> [PROBLEM REQUIREMENTS]: Nothing but a number is wanted: the count of lines in the records below that include "resolution".

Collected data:

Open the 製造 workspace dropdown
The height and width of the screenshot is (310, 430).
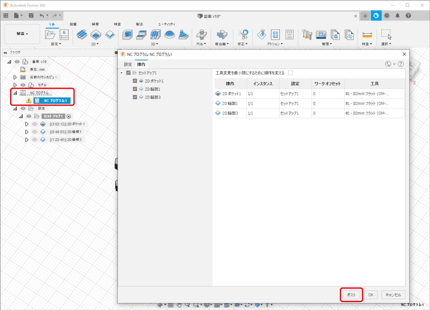coord(22,34)
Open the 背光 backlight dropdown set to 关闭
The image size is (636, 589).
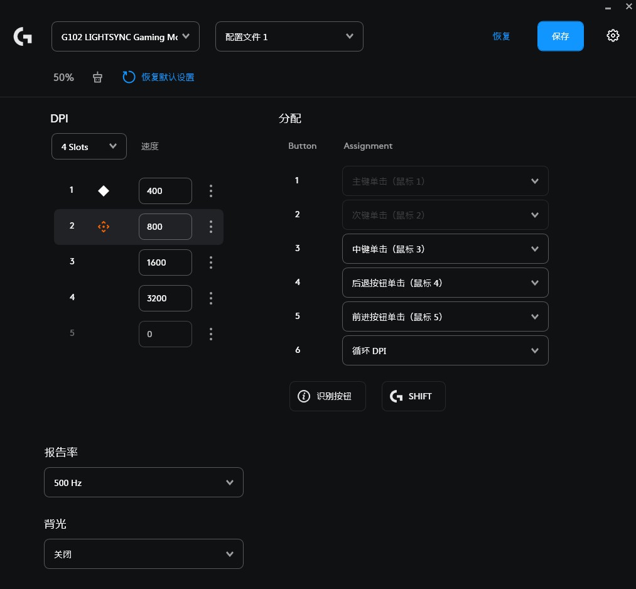coord(143,554)
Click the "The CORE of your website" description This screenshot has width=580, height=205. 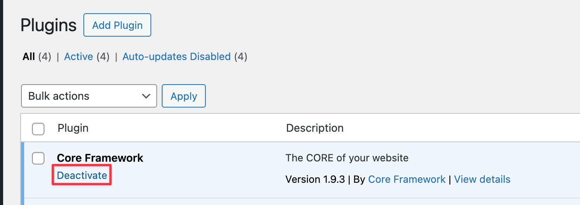click(347, 158)
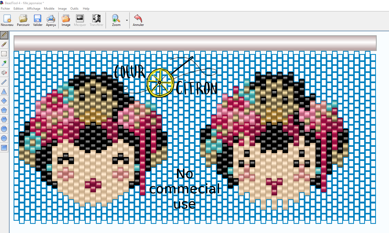The image size is (389, 233).
Task: Undo with the Annuler button
Action: pos(138,20)
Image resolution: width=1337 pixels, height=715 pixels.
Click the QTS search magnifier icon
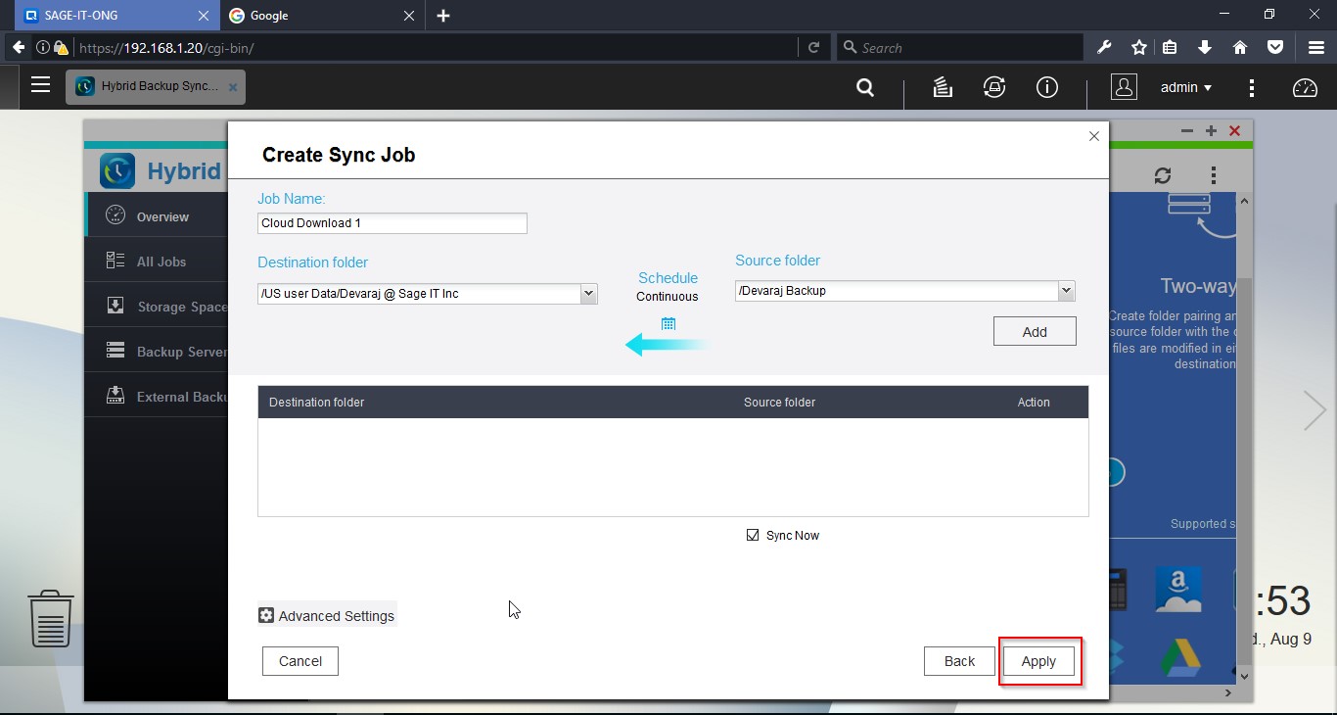pyautogui.click(x=865, y=87)
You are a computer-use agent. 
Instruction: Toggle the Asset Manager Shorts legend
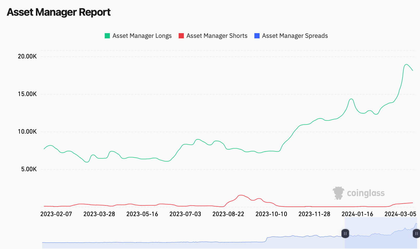tap(213, 36)
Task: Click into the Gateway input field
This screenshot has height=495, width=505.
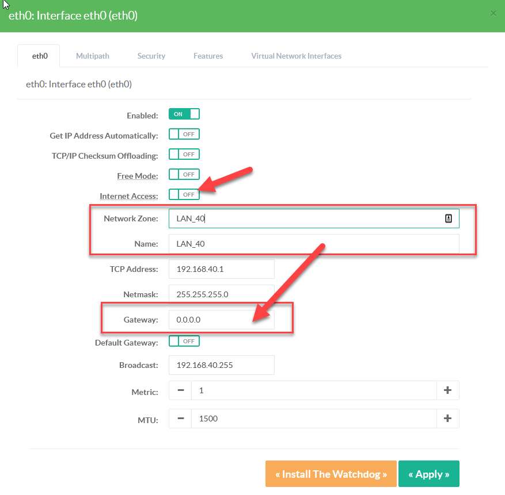Action: [221, 320]
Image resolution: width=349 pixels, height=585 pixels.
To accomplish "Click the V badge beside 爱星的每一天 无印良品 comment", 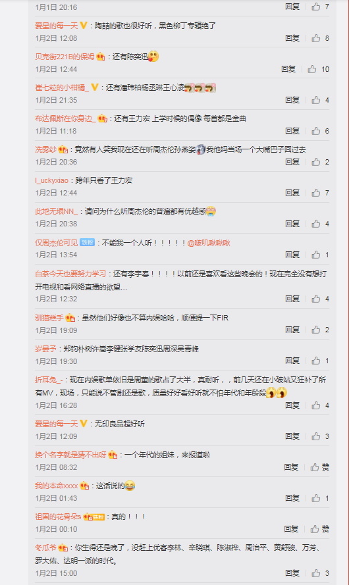I will tap(84, 424).
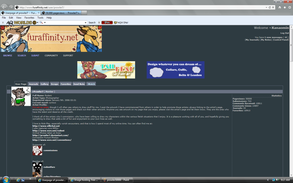Open the Gallery tab on user page

point(44,84)
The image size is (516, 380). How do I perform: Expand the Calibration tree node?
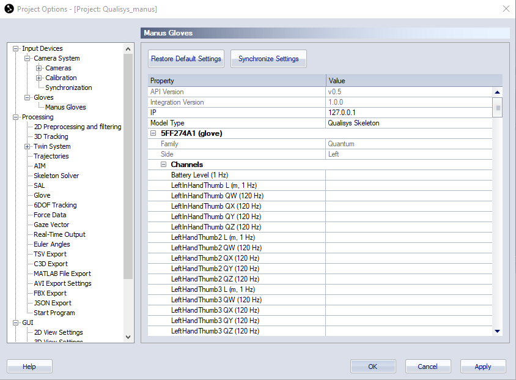pos(39,78)
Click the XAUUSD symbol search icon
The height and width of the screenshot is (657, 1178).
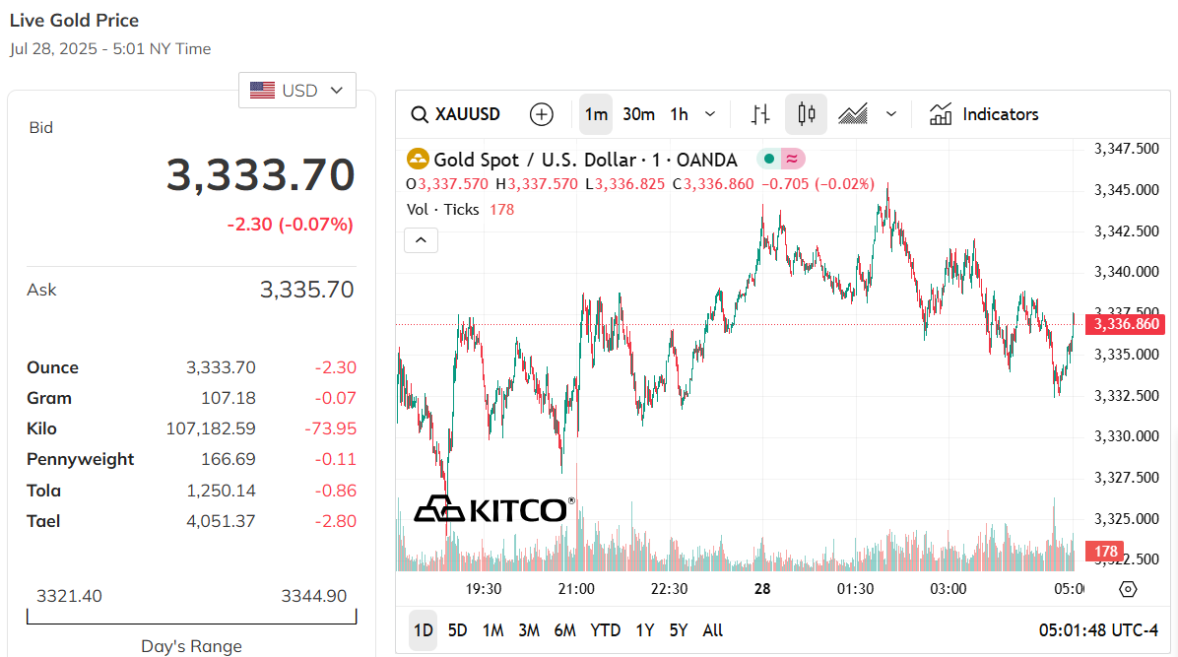pos(420,114)
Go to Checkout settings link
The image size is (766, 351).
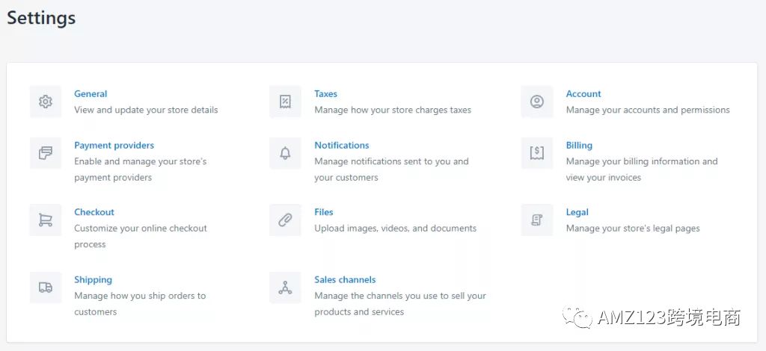pyautogui.click(x=94, y=212)
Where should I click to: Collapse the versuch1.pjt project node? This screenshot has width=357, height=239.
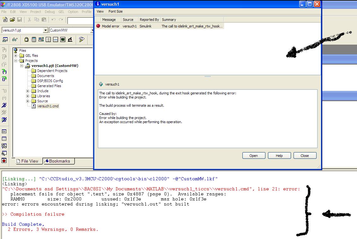pyautogui.click(x=22, y=66)
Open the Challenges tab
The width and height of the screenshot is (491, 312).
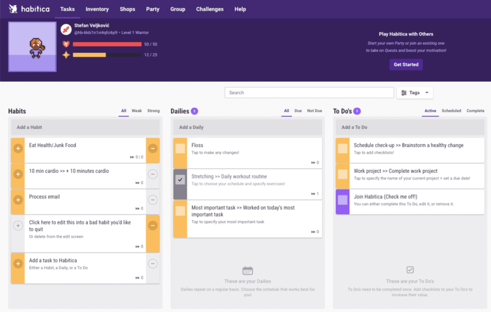(x=210, y=9)
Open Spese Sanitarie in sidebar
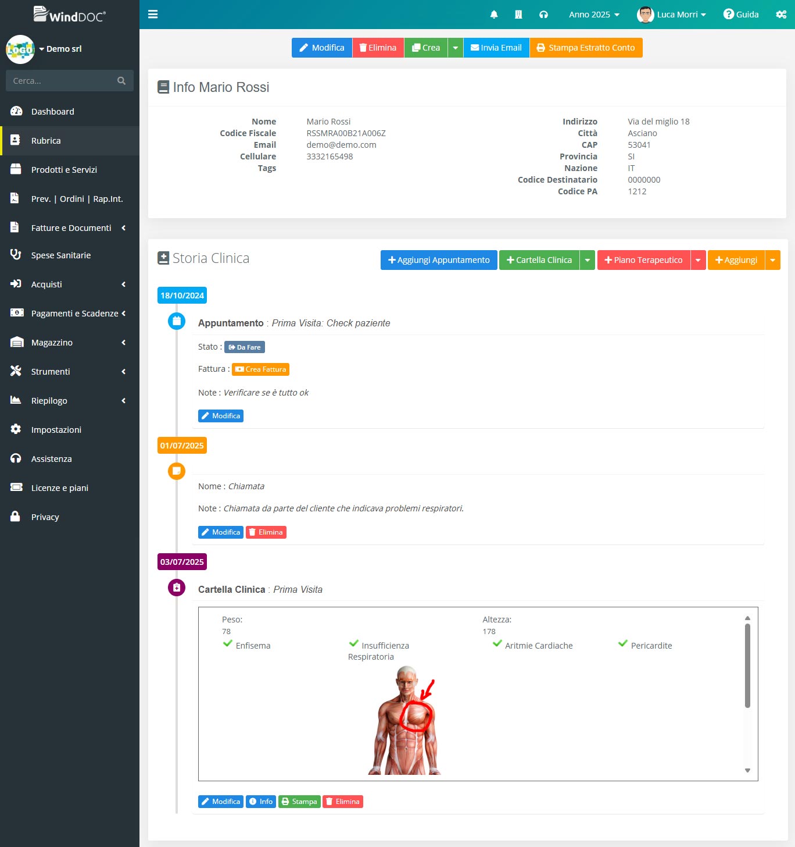Viewport: 795px width, 847px height. 61,255
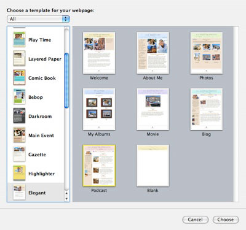Select the Elegant theme in list
The image size is (246, 230).
click(x=36, y=192)
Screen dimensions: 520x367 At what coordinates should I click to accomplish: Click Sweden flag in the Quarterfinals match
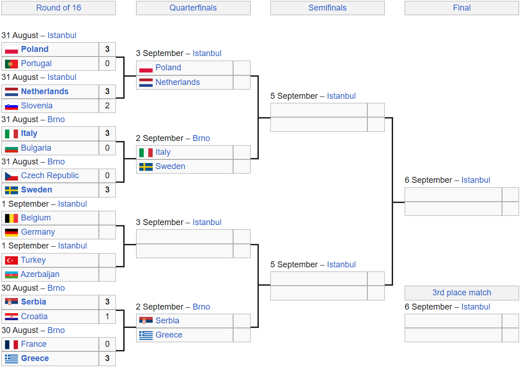coord(146,167)
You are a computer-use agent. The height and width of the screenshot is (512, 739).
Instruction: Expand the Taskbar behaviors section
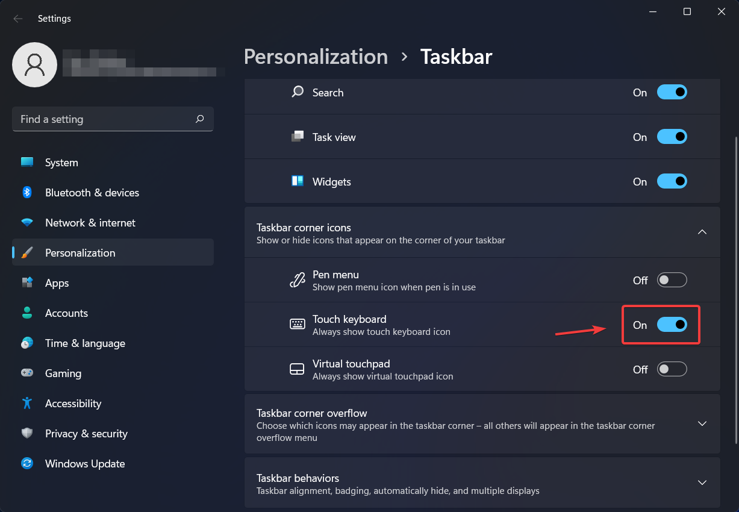702,482
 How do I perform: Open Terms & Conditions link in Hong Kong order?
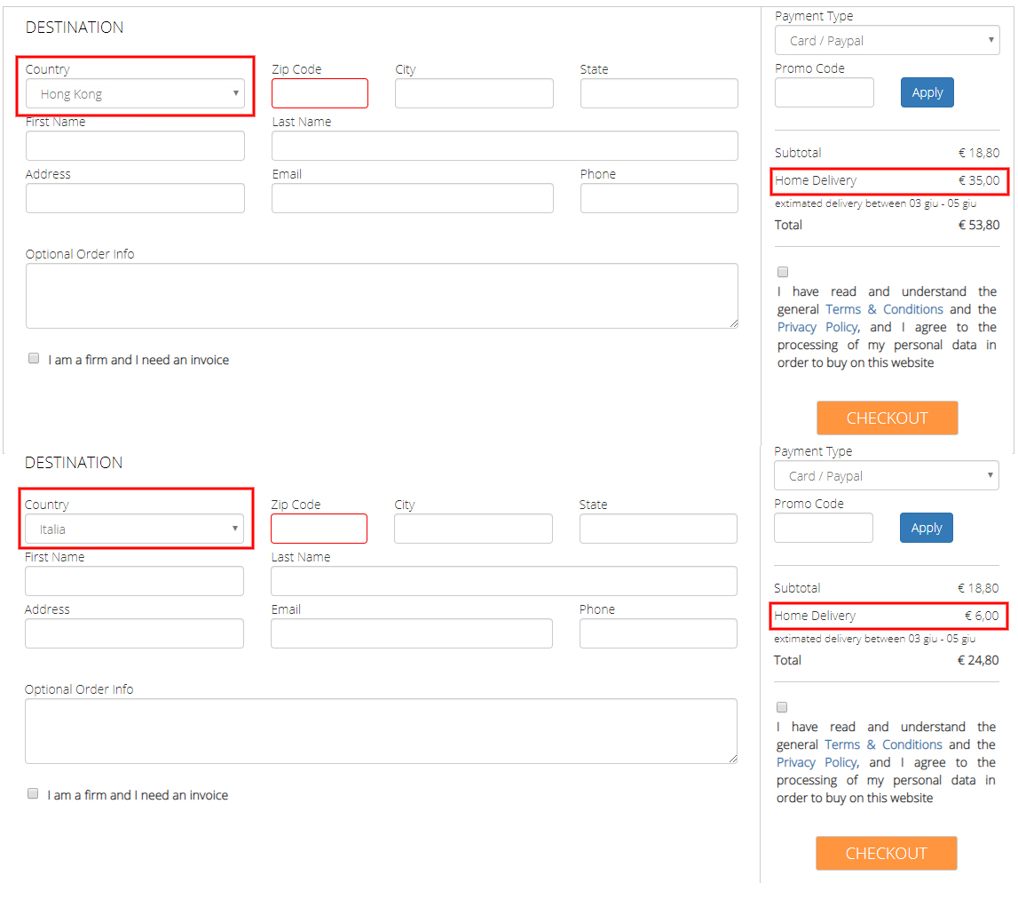[x=884, y=309]
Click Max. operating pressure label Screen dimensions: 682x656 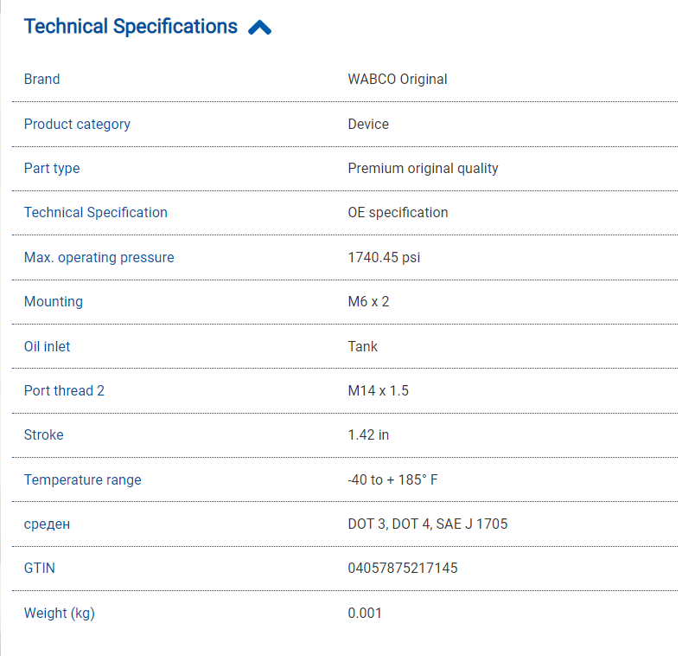(99, 258)
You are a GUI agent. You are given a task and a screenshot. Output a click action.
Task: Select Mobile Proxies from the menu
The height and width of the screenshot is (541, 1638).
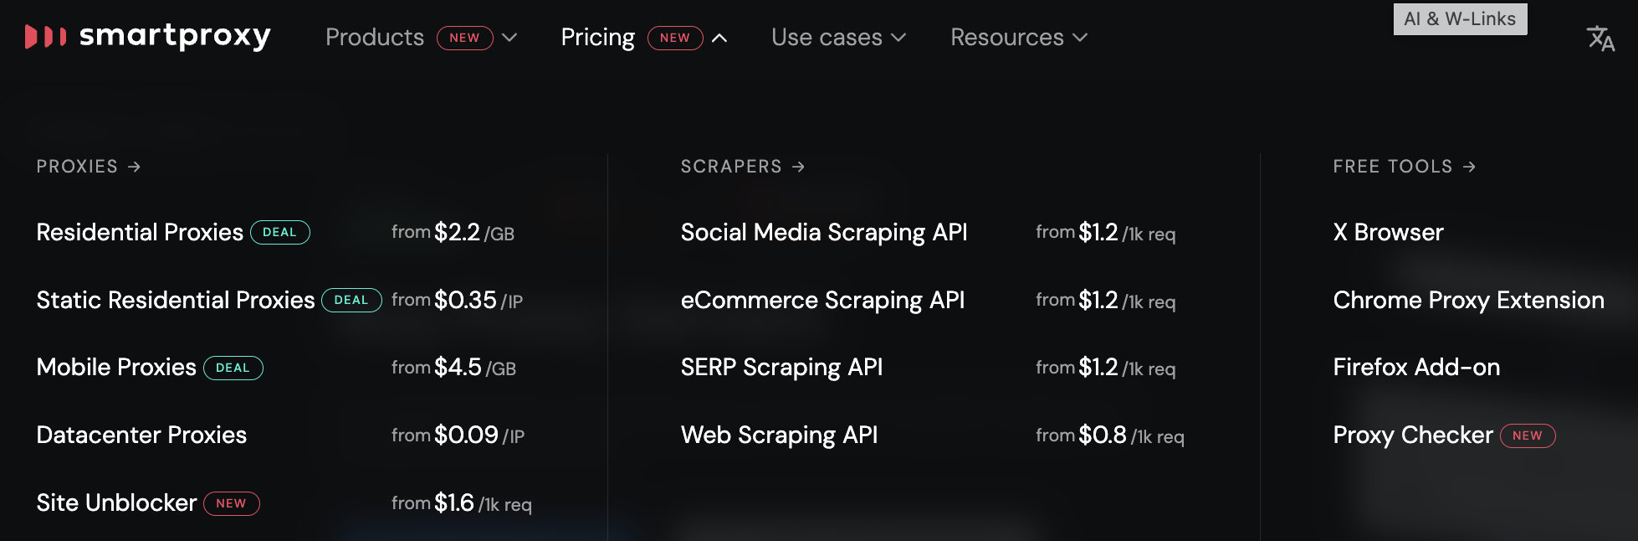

> [SOLUTION FOR THIS PROBLEM]: 2